Most likely it is free adapter that is acting as a primer for the recombinase/ploymerase to amplify from. As adapters are likely to come from all libraries in the pool they will randomly extend library molecules creating the swapped indexes. This could be tested by mixing excess free adapters of known ratios and seeing if that same ratio was apparent in swapped indexes.

Testing to confirm that ExAmp is the cause of the index mis-assignment is going to be important. But if it proves this is what is happening it is unlikely to be easy to fix as it is an inherent part of the ExAmp process. However if we know in advance this is going to happen, and we know what the root cause is, then we can take steps to mitigate the problem…and I’m focusing on the use uniquely dual-indexed adapters

Other things can happen to cause swapping of indexes; oligonucleotide cross-contamination and PCR chimeras from recombining template molecules (a process often referred to as ‘jumping PCR’). Consequently, multiplex capture may introduce significant levels of sample cross-contamination. 

The impact on clinical work: Much of the clinical work being undertaken today is on Illumina’s MiSeq and NextSeq platforms and both are unaffected by this issue as far as I know. However anyone wanting to use HiSeq 4000 or X Ten for clinical work (e.g. Grail) will need to pay careful attention to the experimental design and controls to unequivocally demonstrate that variants called are from the correct patient. I guess this will delay the release of patterned flowcells on other platforms until this is fixed.

Bigger pools are probably better than smaller ones – assuming index mis-assignment is random, and variants are also random then only 1% of the data is from mis-assigned indexes, and only 1/96th of that will come from a single individual. This is something that can be modelled.
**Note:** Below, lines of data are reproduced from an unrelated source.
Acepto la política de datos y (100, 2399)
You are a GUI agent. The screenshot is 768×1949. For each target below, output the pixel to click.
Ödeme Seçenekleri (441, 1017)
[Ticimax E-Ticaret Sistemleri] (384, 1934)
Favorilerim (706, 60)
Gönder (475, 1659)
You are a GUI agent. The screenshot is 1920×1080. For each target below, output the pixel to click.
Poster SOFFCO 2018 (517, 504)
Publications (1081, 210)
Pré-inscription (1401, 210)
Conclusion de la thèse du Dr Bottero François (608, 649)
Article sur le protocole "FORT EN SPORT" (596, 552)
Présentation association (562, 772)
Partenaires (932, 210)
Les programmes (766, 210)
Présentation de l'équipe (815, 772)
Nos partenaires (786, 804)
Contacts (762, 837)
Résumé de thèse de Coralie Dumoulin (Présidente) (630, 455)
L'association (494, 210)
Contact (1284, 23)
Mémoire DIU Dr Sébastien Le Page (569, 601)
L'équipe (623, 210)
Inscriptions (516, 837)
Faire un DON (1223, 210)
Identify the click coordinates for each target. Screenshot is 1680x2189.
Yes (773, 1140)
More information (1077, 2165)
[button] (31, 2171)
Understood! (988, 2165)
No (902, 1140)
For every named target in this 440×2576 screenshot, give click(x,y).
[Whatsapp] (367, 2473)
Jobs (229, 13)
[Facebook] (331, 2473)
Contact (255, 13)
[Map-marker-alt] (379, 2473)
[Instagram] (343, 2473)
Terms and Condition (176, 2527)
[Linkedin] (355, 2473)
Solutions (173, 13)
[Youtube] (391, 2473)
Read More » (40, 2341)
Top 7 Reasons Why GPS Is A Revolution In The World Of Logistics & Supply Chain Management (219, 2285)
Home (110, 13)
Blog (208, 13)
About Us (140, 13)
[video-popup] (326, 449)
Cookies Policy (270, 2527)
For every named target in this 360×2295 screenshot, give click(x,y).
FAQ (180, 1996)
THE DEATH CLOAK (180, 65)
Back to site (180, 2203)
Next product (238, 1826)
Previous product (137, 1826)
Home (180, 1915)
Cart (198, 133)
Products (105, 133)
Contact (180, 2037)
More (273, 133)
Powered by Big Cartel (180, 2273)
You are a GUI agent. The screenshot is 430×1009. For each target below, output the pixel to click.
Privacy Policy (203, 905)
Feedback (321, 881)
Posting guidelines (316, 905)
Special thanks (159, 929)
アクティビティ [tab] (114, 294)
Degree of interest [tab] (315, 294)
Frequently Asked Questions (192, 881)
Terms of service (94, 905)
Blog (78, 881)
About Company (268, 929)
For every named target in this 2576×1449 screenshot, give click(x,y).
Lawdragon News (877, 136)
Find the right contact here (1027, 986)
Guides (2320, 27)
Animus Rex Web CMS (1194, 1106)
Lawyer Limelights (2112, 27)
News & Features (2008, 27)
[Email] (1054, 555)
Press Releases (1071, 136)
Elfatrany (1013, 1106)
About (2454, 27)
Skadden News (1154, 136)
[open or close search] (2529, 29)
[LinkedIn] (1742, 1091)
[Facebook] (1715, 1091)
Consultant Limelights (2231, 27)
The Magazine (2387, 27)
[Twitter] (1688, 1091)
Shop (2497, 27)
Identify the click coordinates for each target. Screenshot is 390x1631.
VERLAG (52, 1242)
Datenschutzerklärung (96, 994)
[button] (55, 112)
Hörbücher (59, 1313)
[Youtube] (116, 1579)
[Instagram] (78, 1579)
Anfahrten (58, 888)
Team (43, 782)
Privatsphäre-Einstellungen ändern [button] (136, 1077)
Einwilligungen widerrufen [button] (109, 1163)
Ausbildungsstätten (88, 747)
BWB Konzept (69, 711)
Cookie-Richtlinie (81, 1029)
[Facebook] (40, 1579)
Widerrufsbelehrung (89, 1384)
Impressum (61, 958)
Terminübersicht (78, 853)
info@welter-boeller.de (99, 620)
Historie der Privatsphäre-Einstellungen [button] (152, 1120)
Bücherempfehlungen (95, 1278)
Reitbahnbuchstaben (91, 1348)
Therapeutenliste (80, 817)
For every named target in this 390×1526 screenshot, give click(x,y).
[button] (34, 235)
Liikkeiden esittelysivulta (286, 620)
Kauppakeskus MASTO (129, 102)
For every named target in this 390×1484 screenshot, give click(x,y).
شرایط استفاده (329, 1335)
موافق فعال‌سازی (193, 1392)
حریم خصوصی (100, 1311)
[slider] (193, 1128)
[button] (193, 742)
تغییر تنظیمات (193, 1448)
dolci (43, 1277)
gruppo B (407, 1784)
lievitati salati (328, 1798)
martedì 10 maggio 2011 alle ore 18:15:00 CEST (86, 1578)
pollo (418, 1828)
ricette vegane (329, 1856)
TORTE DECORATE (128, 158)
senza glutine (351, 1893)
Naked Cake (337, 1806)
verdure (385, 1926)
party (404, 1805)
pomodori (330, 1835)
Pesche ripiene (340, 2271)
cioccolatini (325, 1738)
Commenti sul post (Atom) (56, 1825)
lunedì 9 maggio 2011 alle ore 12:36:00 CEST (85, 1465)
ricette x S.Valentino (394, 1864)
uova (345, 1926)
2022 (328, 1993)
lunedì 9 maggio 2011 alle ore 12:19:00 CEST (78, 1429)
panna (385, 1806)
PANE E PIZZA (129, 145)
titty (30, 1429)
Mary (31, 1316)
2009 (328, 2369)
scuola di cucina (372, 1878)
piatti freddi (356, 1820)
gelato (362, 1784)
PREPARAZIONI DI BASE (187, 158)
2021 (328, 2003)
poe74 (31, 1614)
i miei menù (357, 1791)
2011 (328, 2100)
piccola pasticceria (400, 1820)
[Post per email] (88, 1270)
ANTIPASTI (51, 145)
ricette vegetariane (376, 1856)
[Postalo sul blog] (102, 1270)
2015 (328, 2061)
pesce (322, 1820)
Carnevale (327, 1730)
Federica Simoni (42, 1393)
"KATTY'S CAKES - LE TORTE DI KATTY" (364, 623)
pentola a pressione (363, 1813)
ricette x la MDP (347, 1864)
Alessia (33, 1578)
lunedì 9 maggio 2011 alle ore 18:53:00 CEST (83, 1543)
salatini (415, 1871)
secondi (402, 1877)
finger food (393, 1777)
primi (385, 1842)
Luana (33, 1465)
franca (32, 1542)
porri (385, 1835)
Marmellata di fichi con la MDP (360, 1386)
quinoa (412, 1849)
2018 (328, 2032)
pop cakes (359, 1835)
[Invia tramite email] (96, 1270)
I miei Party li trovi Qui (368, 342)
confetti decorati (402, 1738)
Issues like this have happened in the past e.g. MiSeq cross-contamination, and Illumina have shown they are resolvable. It is likely that there are other things happening in the clustering chemistry I am unaware of, so Illumina may have other fixes up their sleeve. We’ll be focusing on testing new adaptors. But I am unaware of anyone selling unique-at-both-ends dual-indexed adapters in 96-well plate configuration. I’m currently considering the impact of having to make these ourselves and would prefer not to. So if you know of a provider please do let me know.

PS: A comment on the PhiX post I referred to above queried the prevalence of “sample-to-sample bleeding” on the NextSeq/MiniSeq two-color chemistry. They gave the example of a cluster with no signal that is going to look the same as GGGGGG, which is only two bases off from TruSeq LT index 23 (GAGTGG). They wondered if this makes that index unusable on two-color chemistry?